This work addresses the instability in coverage and computational inefficiency of existing distributional conformal prediction methods when handling skewed distributions. We propose Conformal Interquantile Regression (CIR) and its enhanced variant CIR+, which leverage black-box models to estimate quantile intervals and incorporate an interquartile-range-based interval selection mechanism to efficiently construct compact prediction intervals with approximate conditional coverage guarantees. CIR+ further introduces a width selection rule that substantially narrows interval width while preserving coverage. By integrating quantile regression, conformal prediction, and conditional coverage theory—while avoiding conventional histogram construction—our approach achieves an optimal balance between accuracy and efficiency on both synthetic and real-world datasets, outperforming current state-of-the-art methods.
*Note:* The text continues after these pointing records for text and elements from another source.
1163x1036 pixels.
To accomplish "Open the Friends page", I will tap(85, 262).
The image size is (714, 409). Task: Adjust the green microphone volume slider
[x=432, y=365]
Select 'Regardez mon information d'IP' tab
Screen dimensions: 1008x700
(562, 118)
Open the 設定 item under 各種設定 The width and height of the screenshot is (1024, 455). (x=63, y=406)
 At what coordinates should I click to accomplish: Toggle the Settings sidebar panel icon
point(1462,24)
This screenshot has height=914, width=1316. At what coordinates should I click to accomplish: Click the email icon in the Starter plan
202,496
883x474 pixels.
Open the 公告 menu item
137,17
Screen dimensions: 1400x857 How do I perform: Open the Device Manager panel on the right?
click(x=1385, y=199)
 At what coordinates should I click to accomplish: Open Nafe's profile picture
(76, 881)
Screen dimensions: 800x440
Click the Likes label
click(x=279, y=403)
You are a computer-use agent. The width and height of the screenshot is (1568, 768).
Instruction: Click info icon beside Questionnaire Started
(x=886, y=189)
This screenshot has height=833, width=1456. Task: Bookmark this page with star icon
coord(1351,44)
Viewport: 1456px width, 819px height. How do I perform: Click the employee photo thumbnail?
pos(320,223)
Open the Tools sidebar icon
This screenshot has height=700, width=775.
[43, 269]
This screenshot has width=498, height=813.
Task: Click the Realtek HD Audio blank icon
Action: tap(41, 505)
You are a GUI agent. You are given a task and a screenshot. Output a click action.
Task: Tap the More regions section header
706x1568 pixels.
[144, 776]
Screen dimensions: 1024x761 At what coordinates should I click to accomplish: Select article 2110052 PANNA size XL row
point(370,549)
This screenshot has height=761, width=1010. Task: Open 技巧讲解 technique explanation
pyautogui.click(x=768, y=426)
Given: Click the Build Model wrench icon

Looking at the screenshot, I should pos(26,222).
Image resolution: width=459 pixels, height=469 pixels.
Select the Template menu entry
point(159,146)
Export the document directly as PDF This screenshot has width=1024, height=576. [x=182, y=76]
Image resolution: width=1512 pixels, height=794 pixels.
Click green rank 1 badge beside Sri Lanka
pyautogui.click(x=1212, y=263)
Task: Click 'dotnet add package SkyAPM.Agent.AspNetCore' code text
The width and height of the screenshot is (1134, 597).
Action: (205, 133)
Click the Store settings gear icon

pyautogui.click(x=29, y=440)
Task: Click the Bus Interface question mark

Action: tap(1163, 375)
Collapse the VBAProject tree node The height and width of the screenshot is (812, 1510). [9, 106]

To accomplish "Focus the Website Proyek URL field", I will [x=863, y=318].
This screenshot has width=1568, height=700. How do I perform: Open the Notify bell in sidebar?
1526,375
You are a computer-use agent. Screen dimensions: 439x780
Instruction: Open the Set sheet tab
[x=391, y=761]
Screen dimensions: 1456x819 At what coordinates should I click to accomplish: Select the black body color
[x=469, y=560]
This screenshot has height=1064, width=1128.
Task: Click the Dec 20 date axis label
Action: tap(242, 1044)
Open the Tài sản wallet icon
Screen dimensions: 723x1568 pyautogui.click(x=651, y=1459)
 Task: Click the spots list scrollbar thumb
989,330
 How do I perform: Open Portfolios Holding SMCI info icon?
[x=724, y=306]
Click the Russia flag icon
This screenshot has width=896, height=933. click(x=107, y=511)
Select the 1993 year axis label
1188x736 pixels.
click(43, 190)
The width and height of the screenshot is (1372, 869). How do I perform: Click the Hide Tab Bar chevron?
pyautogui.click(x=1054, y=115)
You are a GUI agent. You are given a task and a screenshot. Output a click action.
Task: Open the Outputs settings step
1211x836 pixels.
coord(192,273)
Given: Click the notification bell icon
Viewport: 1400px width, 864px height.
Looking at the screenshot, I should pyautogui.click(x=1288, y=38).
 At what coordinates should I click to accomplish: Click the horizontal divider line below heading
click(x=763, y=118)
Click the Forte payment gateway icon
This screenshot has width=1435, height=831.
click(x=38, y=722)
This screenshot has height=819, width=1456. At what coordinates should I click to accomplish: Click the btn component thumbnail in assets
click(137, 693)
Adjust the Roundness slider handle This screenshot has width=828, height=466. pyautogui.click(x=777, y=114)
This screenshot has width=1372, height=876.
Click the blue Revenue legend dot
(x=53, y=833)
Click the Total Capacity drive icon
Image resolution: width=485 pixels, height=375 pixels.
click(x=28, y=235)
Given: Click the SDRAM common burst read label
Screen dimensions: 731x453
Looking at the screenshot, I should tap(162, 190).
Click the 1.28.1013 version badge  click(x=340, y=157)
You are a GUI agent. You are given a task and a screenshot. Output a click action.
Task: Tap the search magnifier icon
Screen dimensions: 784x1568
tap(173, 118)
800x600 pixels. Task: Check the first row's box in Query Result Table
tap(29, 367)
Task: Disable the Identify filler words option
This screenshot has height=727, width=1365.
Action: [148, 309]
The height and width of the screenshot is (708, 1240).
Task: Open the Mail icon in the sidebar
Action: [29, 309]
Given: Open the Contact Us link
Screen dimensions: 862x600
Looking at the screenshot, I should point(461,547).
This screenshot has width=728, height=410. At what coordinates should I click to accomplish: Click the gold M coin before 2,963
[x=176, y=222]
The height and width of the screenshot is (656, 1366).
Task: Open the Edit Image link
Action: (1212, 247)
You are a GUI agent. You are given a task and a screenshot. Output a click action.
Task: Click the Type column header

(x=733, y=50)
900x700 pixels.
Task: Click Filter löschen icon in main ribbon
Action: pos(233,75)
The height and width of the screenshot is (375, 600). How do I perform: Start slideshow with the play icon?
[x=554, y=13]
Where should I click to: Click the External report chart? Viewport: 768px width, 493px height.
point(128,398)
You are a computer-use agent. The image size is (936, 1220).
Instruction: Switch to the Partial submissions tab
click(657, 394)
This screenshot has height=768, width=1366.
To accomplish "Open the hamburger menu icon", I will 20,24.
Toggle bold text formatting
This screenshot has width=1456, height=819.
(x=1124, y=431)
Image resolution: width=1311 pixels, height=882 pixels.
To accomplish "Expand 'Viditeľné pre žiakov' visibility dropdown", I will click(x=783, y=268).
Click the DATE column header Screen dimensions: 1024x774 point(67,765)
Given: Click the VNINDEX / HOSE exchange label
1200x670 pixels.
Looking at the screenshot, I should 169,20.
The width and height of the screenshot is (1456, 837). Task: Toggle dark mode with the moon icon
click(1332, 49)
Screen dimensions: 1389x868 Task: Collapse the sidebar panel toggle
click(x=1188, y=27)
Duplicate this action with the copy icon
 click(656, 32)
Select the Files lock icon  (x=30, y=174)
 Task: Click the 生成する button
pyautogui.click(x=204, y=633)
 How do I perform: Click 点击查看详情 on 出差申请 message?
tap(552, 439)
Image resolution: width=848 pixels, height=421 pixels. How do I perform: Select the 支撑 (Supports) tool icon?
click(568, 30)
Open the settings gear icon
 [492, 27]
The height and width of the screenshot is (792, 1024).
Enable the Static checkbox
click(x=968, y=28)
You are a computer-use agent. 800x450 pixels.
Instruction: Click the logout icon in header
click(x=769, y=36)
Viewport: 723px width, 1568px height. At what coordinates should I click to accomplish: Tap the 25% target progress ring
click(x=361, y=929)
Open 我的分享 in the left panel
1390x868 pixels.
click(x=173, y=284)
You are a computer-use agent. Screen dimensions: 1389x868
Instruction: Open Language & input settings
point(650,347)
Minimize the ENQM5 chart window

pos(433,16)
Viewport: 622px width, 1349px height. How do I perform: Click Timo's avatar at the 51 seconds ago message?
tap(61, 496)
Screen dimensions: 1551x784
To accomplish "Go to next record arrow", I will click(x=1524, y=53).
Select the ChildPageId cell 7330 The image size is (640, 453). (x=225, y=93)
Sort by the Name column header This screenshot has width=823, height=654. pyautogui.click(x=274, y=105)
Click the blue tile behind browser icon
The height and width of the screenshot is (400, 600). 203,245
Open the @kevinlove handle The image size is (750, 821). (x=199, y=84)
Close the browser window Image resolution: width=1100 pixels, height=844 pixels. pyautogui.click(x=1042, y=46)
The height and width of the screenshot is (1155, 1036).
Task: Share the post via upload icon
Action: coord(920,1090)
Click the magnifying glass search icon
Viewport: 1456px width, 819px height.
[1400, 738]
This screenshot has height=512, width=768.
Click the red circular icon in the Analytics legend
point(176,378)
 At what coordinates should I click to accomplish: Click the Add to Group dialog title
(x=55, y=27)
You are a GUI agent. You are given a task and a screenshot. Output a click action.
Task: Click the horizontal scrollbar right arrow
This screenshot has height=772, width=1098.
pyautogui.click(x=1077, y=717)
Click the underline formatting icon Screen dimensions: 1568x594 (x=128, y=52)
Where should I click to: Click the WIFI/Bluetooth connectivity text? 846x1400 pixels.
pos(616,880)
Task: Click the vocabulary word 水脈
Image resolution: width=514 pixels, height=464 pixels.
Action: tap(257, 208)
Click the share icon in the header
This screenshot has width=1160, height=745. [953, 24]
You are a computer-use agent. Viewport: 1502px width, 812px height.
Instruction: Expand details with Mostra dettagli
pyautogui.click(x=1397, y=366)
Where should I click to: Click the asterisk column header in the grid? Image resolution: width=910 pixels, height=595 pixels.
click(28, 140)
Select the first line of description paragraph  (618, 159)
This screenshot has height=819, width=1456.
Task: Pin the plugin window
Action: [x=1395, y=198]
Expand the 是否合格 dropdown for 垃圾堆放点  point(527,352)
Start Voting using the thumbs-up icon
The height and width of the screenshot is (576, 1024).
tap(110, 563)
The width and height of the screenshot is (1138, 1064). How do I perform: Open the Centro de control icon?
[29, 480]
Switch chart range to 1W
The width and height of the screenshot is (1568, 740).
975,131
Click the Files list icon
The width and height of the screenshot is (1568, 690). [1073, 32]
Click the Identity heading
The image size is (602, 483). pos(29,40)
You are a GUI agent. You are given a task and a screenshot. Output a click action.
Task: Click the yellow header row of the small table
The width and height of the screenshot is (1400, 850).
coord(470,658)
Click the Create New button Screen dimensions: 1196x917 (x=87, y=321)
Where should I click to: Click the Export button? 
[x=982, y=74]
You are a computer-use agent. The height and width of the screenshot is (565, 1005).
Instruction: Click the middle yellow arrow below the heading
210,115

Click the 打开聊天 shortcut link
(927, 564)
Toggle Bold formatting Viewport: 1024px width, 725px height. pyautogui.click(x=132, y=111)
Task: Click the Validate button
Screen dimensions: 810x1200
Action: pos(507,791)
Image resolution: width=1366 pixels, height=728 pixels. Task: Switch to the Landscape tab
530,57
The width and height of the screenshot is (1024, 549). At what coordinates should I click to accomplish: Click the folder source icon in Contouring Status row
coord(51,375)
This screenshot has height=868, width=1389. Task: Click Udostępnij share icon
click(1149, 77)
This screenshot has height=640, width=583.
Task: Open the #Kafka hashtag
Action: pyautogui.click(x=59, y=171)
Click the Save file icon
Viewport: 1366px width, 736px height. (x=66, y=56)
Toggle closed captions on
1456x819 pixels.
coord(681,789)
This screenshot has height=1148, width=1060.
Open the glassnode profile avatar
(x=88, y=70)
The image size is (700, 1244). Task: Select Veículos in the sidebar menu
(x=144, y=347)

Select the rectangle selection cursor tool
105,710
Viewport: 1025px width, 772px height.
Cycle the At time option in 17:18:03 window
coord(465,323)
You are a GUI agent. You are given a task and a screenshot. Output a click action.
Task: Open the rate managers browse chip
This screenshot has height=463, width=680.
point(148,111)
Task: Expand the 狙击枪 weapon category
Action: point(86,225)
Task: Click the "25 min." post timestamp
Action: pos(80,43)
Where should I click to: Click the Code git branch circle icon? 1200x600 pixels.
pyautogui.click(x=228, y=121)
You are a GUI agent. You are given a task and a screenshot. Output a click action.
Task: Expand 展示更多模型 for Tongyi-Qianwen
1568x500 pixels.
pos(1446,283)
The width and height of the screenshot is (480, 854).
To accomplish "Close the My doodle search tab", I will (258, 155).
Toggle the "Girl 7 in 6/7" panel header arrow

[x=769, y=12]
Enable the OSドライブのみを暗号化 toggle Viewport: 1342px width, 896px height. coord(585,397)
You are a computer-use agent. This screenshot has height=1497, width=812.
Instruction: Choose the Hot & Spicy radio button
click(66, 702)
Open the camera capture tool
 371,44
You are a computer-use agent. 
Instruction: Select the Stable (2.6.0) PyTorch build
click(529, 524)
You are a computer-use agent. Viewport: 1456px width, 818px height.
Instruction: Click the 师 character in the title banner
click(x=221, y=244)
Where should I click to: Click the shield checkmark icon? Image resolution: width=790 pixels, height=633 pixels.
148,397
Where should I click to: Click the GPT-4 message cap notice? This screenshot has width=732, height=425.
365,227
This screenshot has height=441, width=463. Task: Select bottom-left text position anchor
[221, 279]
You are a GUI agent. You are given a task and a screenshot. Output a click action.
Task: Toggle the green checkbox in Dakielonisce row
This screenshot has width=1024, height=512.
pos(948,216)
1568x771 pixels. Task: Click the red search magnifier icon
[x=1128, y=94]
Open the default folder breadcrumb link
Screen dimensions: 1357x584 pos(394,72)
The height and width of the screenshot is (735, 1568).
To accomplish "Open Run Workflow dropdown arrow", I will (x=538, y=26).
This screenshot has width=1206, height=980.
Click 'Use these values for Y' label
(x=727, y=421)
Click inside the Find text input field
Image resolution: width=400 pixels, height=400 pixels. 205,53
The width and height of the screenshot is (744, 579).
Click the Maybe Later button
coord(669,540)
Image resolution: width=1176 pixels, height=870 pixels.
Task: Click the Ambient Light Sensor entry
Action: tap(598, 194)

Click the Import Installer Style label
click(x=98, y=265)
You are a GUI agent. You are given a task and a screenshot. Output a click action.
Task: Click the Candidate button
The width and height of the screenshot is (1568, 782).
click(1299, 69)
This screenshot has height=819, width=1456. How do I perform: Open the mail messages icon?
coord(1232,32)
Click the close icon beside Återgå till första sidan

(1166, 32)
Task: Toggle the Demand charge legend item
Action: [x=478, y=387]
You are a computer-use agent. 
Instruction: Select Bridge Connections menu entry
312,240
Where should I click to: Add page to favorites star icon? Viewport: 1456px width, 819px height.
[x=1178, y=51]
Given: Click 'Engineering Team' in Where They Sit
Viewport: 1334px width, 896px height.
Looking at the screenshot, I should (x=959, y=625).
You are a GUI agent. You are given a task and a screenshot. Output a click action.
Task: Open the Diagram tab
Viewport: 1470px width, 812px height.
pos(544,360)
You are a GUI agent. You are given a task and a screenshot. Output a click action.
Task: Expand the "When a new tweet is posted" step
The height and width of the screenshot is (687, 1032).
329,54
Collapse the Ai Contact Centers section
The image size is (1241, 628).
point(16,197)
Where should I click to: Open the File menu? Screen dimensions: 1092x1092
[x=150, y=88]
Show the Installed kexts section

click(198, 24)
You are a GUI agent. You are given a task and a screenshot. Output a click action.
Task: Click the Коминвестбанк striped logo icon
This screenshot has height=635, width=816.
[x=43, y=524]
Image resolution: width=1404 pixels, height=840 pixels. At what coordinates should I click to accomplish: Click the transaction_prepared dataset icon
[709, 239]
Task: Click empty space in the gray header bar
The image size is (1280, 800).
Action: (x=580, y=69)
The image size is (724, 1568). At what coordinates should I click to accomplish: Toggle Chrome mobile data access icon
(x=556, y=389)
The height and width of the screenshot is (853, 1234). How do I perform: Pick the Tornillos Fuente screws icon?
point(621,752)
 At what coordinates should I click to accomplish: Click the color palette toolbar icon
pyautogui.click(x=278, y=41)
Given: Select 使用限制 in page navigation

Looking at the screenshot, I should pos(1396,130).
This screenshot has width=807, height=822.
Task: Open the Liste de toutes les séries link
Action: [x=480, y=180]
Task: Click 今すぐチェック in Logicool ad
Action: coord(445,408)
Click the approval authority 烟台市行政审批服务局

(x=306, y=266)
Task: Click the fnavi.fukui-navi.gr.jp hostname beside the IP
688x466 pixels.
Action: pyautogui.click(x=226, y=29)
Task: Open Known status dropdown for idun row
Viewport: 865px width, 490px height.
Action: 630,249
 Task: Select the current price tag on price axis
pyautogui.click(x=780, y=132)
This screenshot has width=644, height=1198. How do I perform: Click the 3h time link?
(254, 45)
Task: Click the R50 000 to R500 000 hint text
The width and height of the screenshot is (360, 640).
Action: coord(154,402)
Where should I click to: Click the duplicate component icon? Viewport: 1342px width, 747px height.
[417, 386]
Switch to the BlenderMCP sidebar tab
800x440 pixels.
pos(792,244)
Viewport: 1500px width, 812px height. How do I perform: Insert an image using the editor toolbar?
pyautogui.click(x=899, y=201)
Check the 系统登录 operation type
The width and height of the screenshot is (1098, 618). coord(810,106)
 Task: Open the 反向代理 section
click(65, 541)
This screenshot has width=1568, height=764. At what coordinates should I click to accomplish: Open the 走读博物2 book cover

We introduce Conformal Interquantile Regression (CIR), a conformal regression method that efficiently constructs near-minimal prediction intervals with guaranteed coverage. CIR leverages black-box machine learning models to estimate outcome distributions through interquantile ranges, transforming these estimates into compact prediction intervals while achieving approximate conditional coverage. We further propose CIR+ (Conditional Interquantile Regression with More Comparison), which enhances CIR by incorporating a width-based selection rule for interquantile intervals. This refinement yields narrower prediction intervals while maintaining comparable coverage, though at the cost of slightly increased computational time. Both methods address key limitations of existing distributional conformal prediction approaches: they handle skewed distributions more effectively than Conformalized Quantile Regression, and they achieve substantially higher computational efficiency than Conformal Histogram Regression by eliminating the need for histogram construction. Extensive experiments on synthetic and real-world datasets demonstrate that our methods optimally balance predictive accuracy and computational efficiency compared to existing approaches.